Mais en dehors de la situation imaginée par Stephen King dans Misery (1987), le pouvoir des lecteurs est limité : ils ont une capacité de nuisance par la malveillance, décuplée par les réseaux sociaux (mais Martin, qui a connu tardivement le succès, semble blindé contre de telles attaques), et par leur sanction économique (acheter ou non, mais les sommes sont sans commune mesure entre les marchés du livre ou de l’audiovisuel, et Martin est à l’abri du besoin…). L’histoire divulguée par la série télévisée étant significativement différente de celle qu’il a à nous raconter et qu’il est seul à pouvoir nous raconter ainsi, il reste incontournable. Ce caractère « incontournable » de Martin s’apprécie en contraste avec la permutabilité des auteurs de fictions audiovisuelles (producteurs, réalisateurs, scénaristes), dont l’auctorialité est diluée dans un collectif.
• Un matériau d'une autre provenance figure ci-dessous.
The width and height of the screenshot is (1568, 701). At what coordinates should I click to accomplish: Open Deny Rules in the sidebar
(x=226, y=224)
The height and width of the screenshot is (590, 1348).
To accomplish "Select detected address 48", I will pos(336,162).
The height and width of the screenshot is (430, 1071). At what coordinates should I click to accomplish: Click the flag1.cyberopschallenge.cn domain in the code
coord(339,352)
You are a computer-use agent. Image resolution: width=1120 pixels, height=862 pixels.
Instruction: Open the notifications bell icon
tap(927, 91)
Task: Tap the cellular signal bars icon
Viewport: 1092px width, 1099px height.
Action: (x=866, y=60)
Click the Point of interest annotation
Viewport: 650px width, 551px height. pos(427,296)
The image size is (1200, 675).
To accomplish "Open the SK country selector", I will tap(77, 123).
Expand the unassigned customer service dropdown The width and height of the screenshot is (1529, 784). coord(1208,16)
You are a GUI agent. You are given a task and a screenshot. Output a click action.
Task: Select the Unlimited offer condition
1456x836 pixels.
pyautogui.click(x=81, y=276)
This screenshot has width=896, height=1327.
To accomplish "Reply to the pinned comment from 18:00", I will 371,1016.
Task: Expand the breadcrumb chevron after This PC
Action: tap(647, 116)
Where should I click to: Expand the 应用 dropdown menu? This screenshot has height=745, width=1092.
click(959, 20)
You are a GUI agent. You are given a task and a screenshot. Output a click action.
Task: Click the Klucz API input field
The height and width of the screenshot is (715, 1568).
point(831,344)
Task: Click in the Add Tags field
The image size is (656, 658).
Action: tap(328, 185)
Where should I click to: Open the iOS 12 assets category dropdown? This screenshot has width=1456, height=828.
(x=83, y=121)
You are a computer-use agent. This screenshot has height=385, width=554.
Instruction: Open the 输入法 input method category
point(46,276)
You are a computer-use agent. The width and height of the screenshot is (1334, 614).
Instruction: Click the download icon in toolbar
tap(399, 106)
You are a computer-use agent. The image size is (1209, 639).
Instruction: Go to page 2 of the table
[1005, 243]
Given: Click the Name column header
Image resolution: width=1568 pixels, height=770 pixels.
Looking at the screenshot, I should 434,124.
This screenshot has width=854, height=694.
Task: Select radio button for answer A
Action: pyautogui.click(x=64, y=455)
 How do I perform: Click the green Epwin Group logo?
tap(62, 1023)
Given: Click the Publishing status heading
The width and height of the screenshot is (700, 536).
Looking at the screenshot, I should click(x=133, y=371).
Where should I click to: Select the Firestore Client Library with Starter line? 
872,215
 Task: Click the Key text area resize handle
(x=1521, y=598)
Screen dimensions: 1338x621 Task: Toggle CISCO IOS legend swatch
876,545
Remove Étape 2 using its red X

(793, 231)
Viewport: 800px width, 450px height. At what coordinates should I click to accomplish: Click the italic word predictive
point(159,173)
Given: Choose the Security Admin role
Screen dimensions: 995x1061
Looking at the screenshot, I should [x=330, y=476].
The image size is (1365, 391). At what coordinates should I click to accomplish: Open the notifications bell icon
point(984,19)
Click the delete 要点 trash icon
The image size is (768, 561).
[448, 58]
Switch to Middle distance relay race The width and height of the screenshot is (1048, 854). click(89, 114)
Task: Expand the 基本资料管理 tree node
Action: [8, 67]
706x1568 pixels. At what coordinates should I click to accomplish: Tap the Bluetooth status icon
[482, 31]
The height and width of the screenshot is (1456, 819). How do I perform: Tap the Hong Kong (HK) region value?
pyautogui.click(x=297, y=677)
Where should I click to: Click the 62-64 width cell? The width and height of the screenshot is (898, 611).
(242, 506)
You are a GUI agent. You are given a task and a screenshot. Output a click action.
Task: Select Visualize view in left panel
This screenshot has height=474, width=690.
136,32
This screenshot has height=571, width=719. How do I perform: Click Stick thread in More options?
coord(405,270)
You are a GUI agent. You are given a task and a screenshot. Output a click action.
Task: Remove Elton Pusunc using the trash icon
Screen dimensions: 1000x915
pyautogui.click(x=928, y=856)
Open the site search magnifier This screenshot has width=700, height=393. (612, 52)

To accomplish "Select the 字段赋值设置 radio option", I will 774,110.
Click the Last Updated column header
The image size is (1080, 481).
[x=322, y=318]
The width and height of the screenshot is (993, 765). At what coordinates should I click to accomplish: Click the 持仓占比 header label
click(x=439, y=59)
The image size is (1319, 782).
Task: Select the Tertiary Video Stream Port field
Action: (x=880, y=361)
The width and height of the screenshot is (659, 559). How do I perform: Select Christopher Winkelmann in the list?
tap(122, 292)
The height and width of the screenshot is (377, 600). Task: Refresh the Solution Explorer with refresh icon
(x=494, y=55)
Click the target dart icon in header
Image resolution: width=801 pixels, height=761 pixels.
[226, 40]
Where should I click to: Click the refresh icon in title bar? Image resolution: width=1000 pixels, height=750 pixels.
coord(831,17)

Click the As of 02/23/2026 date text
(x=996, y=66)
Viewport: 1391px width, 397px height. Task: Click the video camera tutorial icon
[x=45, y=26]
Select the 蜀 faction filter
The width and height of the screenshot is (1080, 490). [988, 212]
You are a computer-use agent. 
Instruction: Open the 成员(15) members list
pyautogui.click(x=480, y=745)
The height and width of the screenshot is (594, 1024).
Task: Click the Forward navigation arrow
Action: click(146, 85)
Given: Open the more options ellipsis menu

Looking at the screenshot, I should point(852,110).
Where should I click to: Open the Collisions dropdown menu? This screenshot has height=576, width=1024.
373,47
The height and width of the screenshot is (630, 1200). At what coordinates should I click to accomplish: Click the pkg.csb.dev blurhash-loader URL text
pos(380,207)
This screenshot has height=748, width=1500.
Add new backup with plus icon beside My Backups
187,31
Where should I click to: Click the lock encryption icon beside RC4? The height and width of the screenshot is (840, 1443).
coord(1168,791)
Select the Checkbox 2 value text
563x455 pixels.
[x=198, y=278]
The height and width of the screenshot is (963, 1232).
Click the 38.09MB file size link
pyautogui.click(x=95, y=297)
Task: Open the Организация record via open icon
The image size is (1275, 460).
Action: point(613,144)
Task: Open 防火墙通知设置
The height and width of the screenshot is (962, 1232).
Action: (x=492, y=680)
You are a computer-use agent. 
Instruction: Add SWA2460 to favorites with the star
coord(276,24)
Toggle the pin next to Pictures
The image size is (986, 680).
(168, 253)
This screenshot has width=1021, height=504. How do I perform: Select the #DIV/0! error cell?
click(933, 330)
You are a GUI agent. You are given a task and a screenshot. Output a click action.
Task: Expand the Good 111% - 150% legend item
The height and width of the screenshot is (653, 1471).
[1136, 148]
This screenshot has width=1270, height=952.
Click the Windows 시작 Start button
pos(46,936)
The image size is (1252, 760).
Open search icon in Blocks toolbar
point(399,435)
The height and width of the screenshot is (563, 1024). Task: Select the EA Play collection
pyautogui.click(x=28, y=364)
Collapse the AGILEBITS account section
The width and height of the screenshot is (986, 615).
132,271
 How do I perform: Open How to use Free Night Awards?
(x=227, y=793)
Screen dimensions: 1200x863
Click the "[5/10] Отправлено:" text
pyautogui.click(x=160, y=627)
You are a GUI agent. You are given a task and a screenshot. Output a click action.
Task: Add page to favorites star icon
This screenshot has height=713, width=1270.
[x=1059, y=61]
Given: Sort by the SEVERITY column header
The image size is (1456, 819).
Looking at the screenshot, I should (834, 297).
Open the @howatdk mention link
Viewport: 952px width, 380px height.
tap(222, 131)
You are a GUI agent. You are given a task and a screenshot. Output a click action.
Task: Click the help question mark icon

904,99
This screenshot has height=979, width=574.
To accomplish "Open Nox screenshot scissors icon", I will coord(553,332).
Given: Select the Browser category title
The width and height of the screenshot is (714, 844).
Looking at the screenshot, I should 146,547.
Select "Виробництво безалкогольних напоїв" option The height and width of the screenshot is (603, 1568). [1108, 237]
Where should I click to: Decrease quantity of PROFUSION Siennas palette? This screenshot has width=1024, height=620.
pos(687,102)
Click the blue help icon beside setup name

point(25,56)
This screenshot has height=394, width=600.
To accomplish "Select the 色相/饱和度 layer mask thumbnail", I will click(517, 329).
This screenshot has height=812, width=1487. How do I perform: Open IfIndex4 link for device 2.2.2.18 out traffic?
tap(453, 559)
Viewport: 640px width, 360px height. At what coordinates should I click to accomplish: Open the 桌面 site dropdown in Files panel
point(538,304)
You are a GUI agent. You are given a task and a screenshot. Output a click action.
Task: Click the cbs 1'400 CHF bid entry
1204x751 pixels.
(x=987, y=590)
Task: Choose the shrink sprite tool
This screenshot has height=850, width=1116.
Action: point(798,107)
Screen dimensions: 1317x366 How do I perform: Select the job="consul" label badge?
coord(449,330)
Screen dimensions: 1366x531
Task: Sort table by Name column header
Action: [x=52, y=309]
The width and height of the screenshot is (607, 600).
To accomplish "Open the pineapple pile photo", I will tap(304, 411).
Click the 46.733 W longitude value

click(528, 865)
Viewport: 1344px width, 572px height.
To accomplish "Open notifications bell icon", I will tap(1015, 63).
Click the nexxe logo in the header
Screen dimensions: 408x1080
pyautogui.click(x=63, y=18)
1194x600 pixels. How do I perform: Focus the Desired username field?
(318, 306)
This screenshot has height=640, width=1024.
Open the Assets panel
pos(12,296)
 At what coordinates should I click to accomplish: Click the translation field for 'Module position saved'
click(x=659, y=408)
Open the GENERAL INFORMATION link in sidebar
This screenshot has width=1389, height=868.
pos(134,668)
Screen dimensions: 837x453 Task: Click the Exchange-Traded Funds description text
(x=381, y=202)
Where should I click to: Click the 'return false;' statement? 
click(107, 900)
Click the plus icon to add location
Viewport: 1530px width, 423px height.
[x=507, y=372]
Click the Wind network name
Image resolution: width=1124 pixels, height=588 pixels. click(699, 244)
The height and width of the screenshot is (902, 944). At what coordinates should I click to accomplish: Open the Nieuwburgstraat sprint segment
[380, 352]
Même si des nuances sont possibles (Twin Peaks, parmi d’autres exemples, inenvisageable sans David Lynch, et en symétrie, innombrables auteurs populaires « remplacés » par leurs éditeurs), dans le cas présent, à court et moyen terme, Martin est inséparable de son oeuvre écrite comme elle l’est de lui.

Neil Gaiman, qui a pris la défense de Martin dans une réponse à un lecteur qui lui demandait s’il trouvait normal que Martin fasse attendre son roman, et n’y consacre pas tout son temps, a dit dans des termes volontairement offensants cette non-soumission de l’auteur aux désirs de son public-client : “George Martin is not your bitch” ; et il faisait valoir d’autres intermittences, celle de l’auteur, de la vie, de l’inspiration, les intermittences du cœur (Gaiman 2009).

Conclusion

La liberté de Martin est liée à son succès, bien entendu, mais le pouvoir qu’il détient est bien celui de tout auteur, un pouvoir pas uniquement érotique certes mais en tout cas amoureux jusque dans son caractère singulier : comme pour toute relation passionnée, pour qui a aimé le début de son histoire, il est seul à savoir combler ce désir même qu’il a fait naître.Tous ces éléments sont en voie d’évolution – la question de l’âge des acteurs sera bientôt dépassée par les technologies de de-aging, l’obsolescence des images peut être contrée par des mises à jour comme celle des Star Wars par Georges Lucas, et du côté de l’écriture et de l’édition de livres, une nouvelle génération arrive pour laquelle Martin fait figure de dinosaure, tant l’activité d’auteur devient aussi celle d’une sorte de community manager dont un des talents consiste à attirer et à ne pas s’aliéner une fanbase. Mais en attendant, cette étude de cas montre, de manière peut-être inattendue, la permanence d’invariants médiatiques dont on pourrait penser que la culture de la convergence les affaiblit, voire les efface – la fiction écrite demeure moins dépendante de critères financiers et moins inscrite dans le flux temporel ; on y retrouve singularité, autorité, pérennité, un moindre lien aux demandes du public et aux durées du cycle de production court. L’autonomie du littéraire, complètement remise en cause à juste titre dans la pensée critique, par la contextualisation historique et les études culturelles, n’est peut-être alors pas seulement le fruit d’une vision légitimiste héritée du modernisme : celle-ci n’aurait fait qu’élever en critères de valeur essentialisés des traits qui s’avèrent, aussi, liés à des spécificités irréductibles de la fiction écrite dans le champ des cultures médiatiques.